In this podcast, the word “slight” means a minor insult, usually caused by someone not showing another person enough respect: “Bonnie is very sensitive and if anyone makes a suggestion for improvement, she takes it as a slight against her ability to do her job well.” As an adjective, the word “slight” means a small amount of something: “The pain medication offered only slight relief.” Or, “We found a slight problem in the software, but our team will be able to find a solution by the end of the week.” Finally, the word “slight” can describe someone who is thin, small, and delicate: “The baby was born three months early, and she was so slight it was hard to believe she would survive.”

Culture Note
Mortal Kombat

“Mortal Kombat” is a series of “videogames” (games played electronically on a computer or an electronic game device), the first of which was “released” (made available to the public) in 1992. The most recent game, the ninth version, was released in April 2011.

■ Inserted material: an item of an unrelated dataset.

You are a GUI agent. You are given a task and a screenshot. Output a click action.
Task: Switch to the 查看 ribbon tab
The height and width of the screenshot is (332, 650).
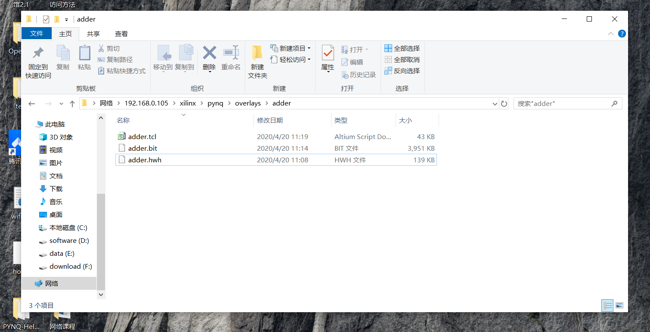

“Combat” refers to fighting and “mortal combat” refers to “fighting to the death,” or fighting until someone dies. The game “purposefully” (intentionally; on purpose) misspells words that begin with a hard “c” sound with a “k,” so the result is the title, “Mortal Kombat.”

The fighting games are very “violent” (showing dangerous, bloody, and deadly scenes or images). The characters have many “moves” (movements that a body can make) that are controlled by only a few buttons. Sometimes characters fight only with their body, but sometimes they use “weapons” (objects used to hurt or kill others). They also have “magic moves” and the ability to throw “fireballs” (balls of fire that can be thrown to hurt others). One character has “retractable” (able to extend from one’s body and then be brought back into the body) “blades” (long, sharp pieces of metal like those on a knife or sword).

The games have movies at the end where the players can kill their “opponent” (the person one is fighting or playing against) in a “gruesome” (very violent and bloody) way. Those short movies have “generated” (created) a lot of “controversy” (discussion for and against something) about violence in videogames. The violence led to the creation of the U.S. government’s rating system to show how violent games are and whether they are appropriate for younger age groups.

The Mortal Kombat games and their “associated” (related) TV series, comic books, and other products are very popular. The games regularly appear on lists of the “best” videogames.